Писатель ставил перед собой задачу безоглядного разрушения ненавистного ему уклада. Представлял ли он, что будет возведено на освободившемся месте? Скорее всего, невнятно. Ведь эти люди думали преимущественно о расчистке, а не о строительстве. И рубили всё сплеча.
Помяловский крушил направо и налево, пытался "расчищать место" от пороков, обнаруженных в реальности. Писатель исследовал жизнь самого дна: посещал трущобы и притоны в районе Сенной площади. Район же Сенной в Петербурге сродни московскому Хитрову рынку, с ночлежками которого мы связываем жизнь горьковских босяков. Помяловский был прямым предшественником Горького, что тот признавал без оговорок, прямо утверждая влияние Помяловского на собственное творчество. Свой богатейший материал Помяловский реализовать не успел. А собрано было немало и слишком тёмного, можно догадаться.
Помяловский всё больше приходил к убеждению, что умение противостоять внешним обстоятельствам необходимо в человеке воспитывать и развивать до определённого уровня, иначе он будет сломлен. Воздействовать же необходимо прежде всего на разум, поскольку без этого человек не сможет принять противоречие между своею бедностью и богатством других. Как доказать неразвитому человеку, что деньги надобно приобретать трудом, если Другие и без труда богаты? Вывод Помяловского прост: нужно иметь довольно сильное логическое развитие, чтобы выйти невредимым из путаницы логических фактов. Но из путаницы фактов логическим путём можно никогда и не выбраться. Логика не панацея от всех бед. Логика как раз может всё ещё больше запутать. Только что было делать рационалисту Помяловскому, когда пути духовного преодоления всего хаоса бытия были опорочены для него бурсацкой зубрёжкой?
Тем не менее ответ на вопрос "что делать?" на личном уровне для писателя как будто определялся: изучать жизнь и литературным трудом активно влиять на умственное (и тем на нравственное) развитие читателей. Вообще литературные замыслы его были весьма обширны. "Очерков бурсы" предполагалось написать до двадцати (написано же было всего четыре, да пятый начат). Обдумывались два романа о жизни молодого поколения 60-х годов. Однажды он рассказал о продуманном до мелочей строе одного из них друзьям, которые тут же решили, что это будут лучшие страницы из всего написанного им. Но написать уже не успел.
Гибель Помяловского — а иначе как гибелью это не назовёшь — кажется нелепой.
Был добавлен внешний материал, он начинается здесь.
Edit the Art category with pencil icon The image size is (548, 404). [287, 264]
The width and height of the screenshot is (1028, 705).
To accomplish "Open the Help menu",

Всё началось со случайного нарыва на ноге. Если бы он сразу послушался друзей, советовавших пойти в больницу! Да вот некогда, оказалось! Когда спохватился, больничные доктора смогли установить болезнь в той стадии, при которой тогдашняя медицина была бессильна…
Так вот, на полуслове, приходится прервать размышления над творчеством Николая Помяловского.